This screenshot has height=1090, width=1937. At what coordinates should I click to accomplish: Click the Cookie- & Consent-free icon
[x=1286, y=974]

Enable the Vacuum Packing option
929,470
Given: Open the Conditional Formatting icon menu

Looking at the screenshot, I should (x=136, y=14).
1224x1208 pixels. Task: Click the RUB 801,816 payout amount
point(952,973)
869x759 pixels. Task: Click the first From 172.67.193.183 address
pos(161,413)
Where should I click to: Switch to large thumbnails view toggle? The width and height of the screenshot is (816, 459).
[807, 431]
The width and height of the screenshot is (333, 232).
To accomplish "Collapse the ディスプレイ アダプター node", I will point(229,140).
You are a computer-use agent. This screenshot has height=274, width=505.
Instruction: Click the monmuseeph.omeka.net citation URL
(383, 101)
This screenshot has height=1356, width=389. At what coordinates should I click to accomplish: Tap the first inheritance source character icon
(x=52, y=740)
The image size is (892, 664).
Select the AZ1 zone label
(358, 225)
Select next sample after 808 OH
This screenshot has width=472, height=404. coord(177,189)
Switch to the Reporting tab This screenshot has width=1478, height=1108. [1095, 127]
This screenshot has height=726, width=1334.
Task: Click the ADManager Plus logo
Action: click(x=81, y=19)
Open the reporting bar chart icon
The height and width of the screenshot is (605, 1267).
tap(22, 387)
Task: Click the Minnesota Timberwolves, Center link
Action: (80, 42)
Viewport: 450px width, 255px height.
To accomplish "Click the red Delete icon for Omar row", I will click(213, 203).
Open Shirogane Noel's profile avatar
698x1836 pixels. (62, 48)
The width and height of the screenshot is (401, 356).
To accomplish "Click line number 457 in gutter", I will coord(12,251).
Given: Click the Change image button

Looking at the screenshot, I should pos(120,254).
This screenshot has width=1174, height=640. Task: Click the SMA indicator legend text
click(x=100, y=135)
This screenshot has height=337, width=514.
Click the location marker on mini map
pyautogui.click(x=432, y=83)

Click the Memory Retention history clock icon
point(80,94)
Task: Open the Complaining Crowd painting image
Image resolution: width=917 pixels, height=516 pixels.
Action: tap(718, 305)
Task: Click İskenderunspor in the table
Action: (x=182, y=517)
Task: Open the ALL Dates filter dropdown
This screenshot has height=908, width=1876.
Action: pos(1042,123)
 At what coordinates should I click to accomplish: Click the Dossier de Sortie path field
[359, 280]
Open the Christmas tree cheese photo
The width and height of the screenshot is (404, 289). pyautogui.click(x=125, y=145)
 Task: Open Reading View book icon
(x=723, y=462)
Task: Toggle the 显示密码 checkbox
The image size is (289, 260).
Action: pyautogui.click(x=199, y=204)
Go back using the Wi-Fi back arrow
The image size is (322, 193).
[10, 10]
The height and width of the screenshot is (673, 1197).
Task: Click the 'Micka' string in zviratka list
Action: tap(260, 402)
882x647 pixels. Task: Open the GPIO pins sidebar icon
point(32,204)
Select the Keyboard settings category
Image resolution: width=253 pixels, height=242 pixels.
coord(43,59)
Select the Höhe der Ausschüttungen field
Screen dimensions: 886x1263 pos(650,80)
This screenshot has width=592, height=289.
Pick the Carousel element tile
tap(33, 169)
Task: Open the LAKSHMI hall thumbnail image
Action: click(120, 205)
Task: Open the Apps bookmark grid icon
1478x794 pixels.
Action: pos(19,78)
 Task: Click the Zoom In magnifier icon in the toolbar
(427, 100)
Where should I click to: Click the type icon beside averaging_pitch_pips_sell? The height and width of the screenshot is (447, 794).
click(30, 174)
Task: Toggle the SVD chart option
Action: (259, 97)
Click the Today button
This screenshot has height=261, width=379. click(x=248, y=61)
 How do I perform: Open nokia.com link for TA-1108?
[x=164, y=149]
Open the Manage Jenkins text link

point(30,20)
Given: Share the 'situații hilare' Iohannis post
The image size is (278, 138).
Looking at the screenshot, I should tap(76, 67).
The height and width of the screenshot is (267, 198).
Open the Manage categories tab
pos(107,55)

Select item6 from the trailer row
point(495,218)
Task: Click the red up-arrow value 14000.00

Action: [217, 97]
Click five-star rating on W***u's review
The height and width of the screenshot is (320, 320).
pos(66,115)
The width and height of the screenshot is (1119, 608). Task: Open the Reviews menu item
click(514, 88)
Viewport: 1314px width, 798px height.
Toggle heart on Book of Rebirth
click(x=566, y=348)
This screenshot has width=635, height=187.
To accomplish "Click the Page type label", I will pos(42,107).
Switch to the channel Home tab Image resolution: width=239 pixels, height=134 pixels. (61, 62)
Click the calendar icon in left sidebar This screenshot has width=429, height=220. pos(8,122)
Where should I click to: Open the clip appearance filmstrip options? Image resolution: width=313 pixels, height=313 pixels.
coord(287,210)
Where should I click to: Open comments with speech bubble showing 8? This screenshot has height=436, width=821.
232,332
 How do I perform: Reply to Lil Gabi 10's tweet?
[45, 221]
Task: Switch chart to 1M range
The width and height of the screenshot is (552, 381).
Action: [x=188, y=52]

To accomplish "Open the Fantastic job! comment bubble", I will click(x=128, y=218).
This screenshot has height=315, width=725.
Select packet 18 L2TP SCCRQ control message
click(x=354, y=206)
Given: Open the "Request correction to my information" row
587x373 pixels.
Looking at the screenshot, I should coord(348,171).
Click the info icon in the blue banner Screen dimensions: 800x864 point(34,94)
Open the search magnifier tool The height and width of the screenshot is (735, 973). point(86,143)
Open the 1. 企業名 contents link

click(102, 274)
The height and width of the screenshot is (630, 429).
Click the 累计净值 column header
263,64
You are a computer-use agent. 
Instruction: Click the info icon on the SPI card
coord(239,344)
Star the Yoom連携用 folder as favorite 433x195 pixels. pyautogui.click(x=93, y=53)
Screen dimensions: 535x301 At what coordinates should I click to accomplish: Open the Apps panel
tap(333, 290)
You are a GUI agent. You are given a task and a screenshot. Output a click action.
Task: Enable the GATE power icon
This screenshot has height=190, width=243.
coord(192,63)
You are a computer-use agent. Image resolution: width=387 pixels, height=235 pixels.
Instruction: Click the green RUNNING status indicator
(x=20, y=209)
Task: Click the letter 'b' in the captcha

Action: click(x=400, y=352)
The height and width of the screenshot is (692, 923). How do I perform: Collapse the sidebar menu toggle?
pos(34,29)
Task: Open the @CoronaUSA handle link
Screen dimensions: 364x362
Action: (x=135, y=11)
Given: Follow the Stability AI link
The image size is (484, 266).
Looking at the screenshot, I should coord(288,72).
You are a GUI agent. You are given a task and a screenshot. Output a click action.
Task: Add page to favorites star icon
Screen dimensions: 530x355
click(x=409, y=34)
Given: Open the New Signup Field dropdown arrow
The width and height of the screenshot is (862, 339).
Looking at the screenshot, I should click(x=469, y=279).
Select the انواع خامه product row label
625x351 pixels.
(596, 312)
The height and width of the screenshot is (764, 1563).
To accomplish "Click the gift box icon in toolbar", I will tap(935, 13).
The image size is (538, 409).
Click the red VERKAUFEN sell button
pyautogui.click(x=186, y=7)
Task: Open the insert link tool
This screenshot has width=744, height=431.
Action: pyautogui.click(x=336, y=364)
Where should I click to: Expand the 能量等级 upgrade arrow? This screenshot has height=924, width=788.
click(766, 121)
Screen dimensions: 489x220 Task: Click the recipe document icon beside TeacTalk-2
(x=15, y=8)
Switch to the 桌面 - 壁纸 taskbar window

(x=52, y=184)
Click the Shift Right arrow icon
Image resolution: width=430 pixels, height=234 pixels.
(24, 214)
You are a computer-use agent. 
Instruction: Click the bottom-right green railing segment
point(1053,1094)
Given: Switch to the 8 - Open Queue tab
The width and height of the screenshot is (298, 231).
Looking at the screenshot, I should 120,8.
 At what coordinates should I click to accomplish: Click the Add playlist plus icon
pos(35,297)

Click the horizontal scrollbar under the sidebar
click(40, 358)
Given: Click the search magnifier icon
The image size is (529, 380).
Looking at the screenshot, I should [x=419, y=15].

§ What to produce
Filter the entries down to the lines containing "dropdown". Copy each of those lines.

§ Result of the exercise
Task: Open the ALL Dates filter dropdown
Given: Open the New Signup Field dropdown arrow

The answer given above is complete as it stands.